Exercise directions: Select every line containing the word "computer" from the material, and copy those lines.

Input records:
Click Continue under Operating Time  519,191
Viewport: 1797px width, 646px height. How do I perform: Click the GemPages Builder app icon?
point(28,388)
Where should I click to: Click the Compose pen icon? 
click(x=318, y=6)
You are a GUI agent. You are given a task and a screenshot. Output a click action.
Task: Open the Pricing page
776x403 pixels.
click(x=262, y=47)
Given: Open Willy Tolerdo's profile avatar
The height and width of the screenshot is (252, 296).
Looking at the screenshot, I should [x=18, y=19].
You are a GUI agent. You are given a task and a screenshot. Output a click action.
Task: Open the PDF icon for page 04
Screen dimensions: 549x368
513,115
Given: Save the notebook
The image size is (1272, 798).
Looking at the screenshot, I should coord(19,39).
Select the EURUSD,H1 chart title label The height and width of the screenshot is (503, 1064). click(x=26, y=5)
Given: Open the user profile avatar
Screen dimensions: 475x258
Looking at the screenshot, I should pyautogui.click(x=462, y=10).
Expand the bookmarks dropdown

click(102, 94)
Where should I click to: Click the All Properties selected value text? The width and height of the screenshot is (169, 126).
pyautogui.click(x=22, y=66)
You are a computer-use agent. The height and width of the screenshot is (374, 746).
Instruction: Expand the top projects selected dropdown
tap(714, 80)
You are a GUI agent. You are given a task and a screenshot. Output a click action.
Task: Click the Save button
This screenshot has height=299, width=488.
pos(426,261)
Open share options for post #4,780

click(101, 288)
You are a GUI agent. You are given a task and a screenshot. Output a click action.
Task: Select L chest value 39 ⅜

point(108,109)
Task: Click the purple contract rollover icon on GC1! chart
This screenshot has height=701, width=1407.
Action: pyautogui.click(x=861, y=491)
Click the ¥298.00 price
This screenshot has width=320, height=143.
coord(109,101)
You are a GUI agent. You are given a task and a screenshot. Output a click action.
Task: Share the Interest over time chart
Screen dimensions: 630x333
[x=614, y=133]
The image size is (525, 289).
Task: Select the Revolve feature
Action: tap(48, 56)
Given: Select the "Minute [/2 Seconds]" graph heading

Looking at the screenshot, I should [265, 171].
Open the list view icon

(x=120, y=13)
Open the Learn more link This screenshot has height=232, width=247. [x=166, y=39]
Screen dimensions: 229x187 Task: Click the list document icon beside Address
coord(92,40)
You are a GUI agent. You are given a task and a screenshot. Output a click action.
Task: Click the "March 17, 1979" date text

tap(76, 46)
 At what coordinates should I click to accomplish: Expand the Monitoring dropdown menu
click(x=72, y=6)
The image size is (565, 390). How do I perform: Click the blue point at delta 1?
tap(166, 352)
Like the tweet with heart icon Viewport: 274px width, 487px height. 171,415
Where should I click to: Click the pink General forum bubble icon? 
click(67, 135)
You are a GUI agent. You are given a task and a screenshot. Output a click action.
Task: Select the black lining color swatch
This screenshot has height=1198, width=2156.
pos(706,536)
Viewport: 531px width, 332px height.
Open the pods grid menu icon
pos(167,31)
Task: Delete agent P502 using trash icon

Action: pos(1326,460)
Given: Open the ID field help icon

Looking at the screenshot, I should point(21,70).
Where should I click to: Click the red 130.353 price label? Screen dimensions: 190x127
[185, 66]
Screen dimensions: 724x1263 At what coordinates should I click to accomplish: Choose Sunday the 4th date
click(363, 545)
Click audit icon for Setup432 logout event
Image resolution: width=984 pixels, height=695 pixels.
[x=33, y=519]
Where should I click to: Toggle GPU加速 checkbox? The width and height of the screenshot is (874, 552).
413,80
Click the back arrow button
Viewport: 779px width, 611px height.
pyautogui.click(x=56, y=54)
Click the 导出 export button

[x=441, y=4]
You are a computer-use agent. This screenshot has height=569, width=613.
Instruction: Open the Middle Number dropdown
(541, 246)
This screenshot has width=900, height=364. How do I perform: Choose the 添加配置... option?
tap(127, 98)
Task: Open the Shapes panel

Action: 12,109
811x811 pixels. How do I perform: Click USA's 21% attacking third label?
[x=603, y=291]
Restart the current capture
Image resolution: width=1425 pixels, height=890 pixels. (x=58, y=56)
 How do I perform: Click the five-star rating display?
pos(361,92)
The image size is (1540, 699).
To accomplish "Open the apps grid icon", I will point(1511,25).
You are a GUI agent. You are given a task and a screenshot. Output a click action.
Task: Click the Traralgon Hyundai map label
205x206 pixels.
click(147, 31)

Solution to the problem:
You are a computer-use agent. The height and width of the screenshot is (374, 746).
You are a computer-use agent. This screenshot has height=569, width=613.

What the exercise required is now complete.